Life had changed since we came. It was now as it had been in the days of Luke Carter when he had been a young and energetic man.

My father set overseers to look after the various activities, and these overseers were the proudest men on the island. It was amusing to see them strut about, and it became the ambition of every man to be an overseer.

In the mornings my father set aside an hour when the sick could be brought to our house to be attended and there was no doubt that the health of the islanders had improved since our coming. The people were aware of this and my father was regarded with respect and awe. My mother, I think, was loved; and I was looked on with affection.

We were welcome on Vulcan Island.

In two years since our coming my father had established himself as lord of the island, and my mother told me later that as time passed they realized that it was hardly likely anyone would arrive on the ship to take him away to stand trial for murder. The coming of the boat was then something to look forward to because it brought books, clothes, special foods, wines and medicines.

It was indeed an exciting day when one awoke to see the big ship lying at anchor off the island. Early in the morning the canoes would go out and come back laden with the goods my father had ordered. How beautiful those canoes looked—light, slim and tapering! Some were about twenty feet long, others as much as sixty. Their prows and sterns were high and beautifully carved and they were the pride of their possessors. Cougabel told me that the prows and sterns protected the occupants of the canoes from arrows their enemies might shoot at them, for in the old days there had been much fighting among them.

I said the canoes looked like crescent moons dotted on the sea when they were a mile or so from land.
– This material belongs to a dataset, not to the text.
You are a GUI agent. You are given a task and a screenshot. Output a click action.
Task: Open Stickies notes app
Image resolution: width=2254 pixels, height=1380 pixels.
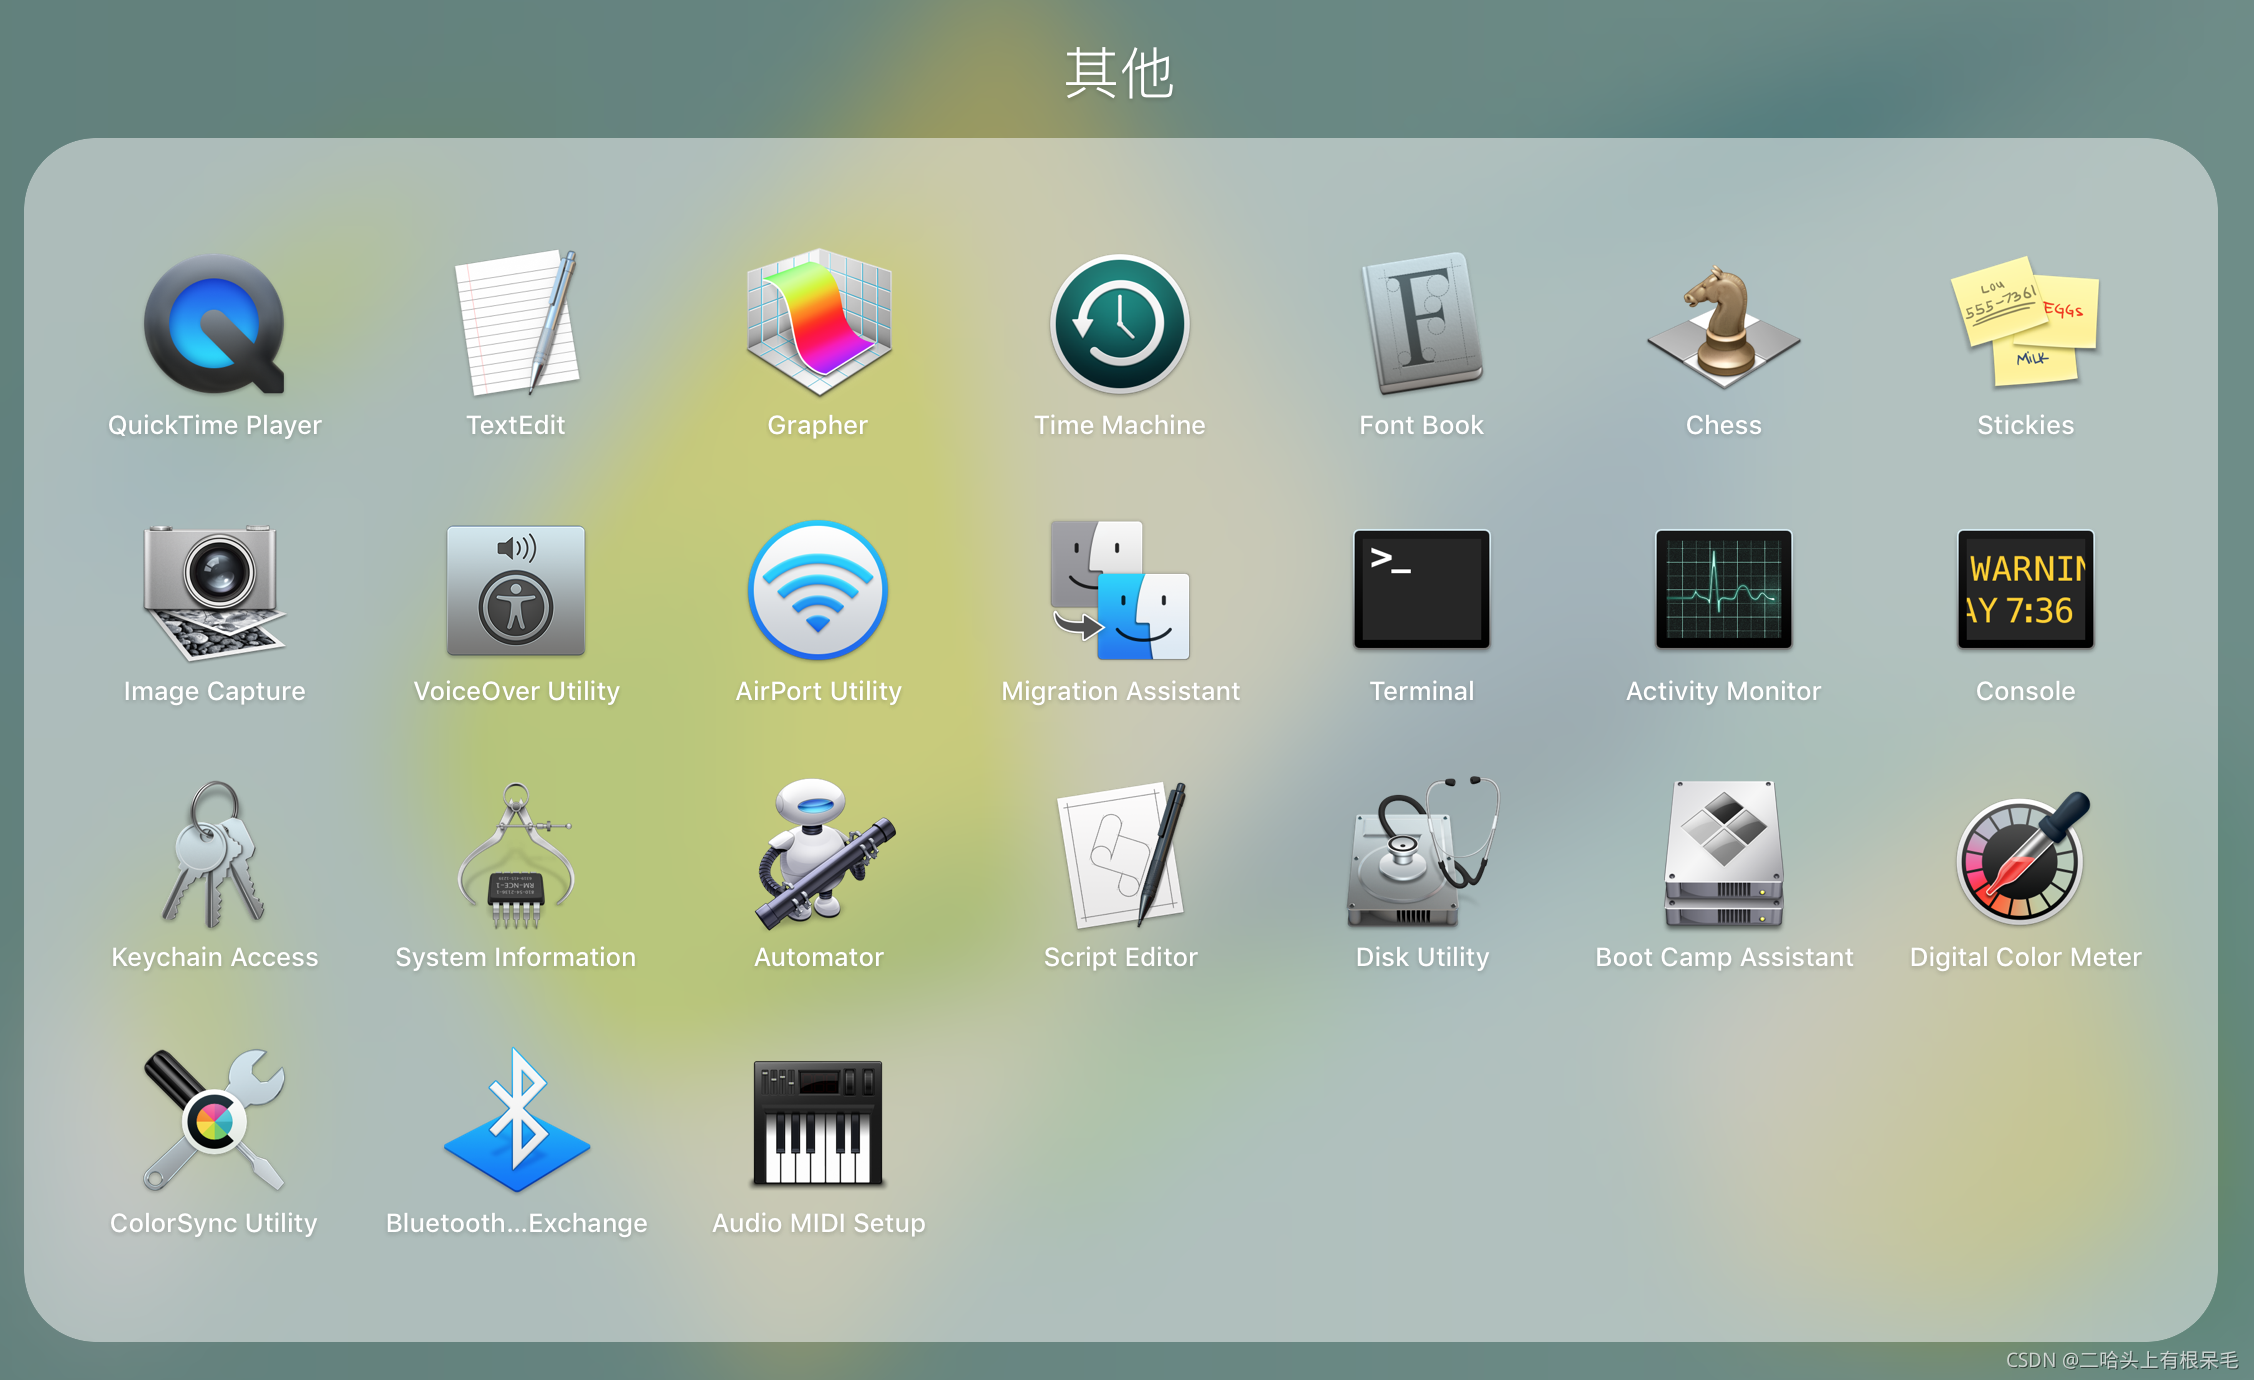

They shone in the sunshine, for their prows and sterns were often decorated with mother-of-pearl. It astonished me how quickly the narrow pointed paddles carried them through the water.

So it seemed we had settled into the life of Vulcan Island.

I was growing up. The years passed so quickly that I lost count of them. My mother was teaching me and each day she insisted that she give me lessons. She was constantly ordering books from Sydney and I suppose I was becoming as educated as most girls of my age of a certain class who depended on governesses for their education.

Cougabel continued to share my lessons. She was growing up faster than I physically, for the girls of the island were mature at fourteen and many of them had become mothers at that age.

Cougabel loved my clothes and liked to dress up in them. My mother and I wore loose smocks—a fashion of my mother's devising. Ordinary conventional garments would have been impossible in the heat. We had big hats of plaited fiber which my mother softened a great deal by soaking in oil—a method of her invention. She dyed them—mainly red from dragon tree juice, which we called dragon's blood. But she found other herbs and flowers growing on the island from which she managed to extract dyes. Cougabel wanted smocks and colorful hats such as we wore and she and I would go about together similarly clad. Sometimes, though, she would revert to her native dress and wear nothing but a fringed girdle made of shells and feathers which fell halfway down her thighs, leaving the upper part of her body exposed. Round her neck she would wear strings of shells and ornaments carved out of wood. She looked quite different then and somehow changed her personality. When she sat with me in her smock and did her lessons, I would forget that we were not of the same race. We were then simply two children in a country house.

I guessed, though, that Cougabel did not want me to forget she was an islander and a very special one at that.

Once we wandered to the foot of the mountain and she told me that the Grumbling Giant was her father. I did not see how a mountain could be a father and I laughed this to scorn. She grew angry. She could be passionately angry at times. Her mood changed abruptly and at that moment her great dark eyes flashed with fury.

"He is my father," she cried. "He is ... he is. ... I am a child of the Mask."

I was always interested to hear of the Mask and she went on: "My mother danced at the Mask Dance and the Giant came to her through some man ... unknown ... like he does at the Mask Dance. He shot me into her so that I grew and grew until I was a baby ready to be born."